A Autoridade Nacional de Proteção Civil (ANPC) registou 255 ocorrências relacionadas com o mau tempo até às 07:30 de hoje, sendo Braga, Viana do Castelo e Porto os distritos mais afetados.

Em declarações à agência Lusa cerca das 08:00, o comandante Miguel Oliveira, da ANPC, adiantou que entre as 14:00 de terça-feira e as 07:30 de hoje foram registadas em todo o país 255 ocorrências.

“Estamos a falar sobretudo de quedas de árvores e pequenas inundações. Os distritos mais afetados pelo mau tempo foram Viana do Castelo, Braga e Porto, não havendo contudo vítimas a registar”, disse.

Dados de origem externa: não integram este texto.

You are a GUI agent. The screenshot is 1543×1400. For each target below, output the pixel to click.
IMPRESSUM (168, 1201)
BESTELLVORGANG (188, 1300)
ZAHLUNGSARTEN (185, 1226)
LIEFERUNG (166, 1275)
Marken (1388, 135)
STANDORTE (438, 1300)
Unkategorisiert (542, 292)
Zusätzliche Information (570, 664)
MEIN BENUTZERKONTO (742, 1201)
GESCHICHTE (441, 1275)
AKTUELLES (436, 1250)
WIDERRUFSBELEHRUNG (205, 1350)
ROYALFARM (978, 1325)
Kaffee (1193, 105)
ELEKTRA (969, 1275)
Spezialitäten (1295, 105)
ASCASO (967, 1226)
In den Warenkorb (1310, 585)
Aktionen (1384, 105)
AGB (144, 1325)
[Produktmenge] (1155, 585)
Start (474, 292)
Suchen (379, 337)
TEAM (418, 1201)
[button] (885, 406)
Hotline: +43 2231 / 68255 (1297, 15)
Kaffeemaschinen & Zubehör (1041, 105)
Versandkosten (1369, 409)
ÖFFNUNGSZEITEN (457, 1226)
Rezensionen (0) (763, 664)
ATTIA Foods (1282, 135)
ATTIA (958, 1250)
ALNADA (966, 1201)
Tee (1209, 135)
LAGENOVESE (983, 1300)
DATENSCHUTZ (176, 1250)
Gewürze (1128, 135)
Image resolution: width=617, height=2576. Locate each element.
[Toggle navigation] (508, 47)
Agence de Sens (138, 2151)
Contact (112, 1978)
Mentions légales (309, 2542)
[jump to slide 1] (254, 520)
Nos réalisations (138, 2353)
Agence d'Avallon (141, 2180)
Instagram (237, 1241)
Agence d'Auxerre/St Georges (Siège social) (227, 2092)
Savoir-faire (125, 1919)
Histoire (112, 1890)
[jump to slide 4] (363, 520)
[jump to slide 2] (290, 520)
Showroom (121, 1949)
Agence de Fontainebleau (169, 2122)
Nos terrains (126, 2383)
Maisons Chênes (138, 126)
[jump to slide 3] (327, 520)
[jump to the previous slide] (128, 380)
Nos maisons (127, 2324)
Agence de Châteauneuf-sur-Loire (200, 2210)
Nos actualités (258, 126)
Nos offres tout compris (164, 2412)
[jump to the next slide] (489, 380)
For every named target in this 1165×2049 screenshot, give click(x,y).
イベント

Uma fonte do Comando Distrital de Operações de Socorro (CDOS) do Porto tinha indicado cerca das 04:00 de hoje à Lusa que até às 23:00 de terça-feira tinham sido registadas mais de 30 ocorrências relacionadas com o mau tempo.

“Choveu com bastante intensidade e estava vento forte. As vias públicas têm muita água e recebemos alertas de várias ocorrências relacionadas com inundações ou queda de árvores”, disse a fonte do CDOS, assinalando que não existem feridos ou danos avultados a registar.

A mesma fonte acrescentou, pouco depois das 23:00, que os meios continuavam na rua a responder a alertas em diversos locais do distrito do Porto.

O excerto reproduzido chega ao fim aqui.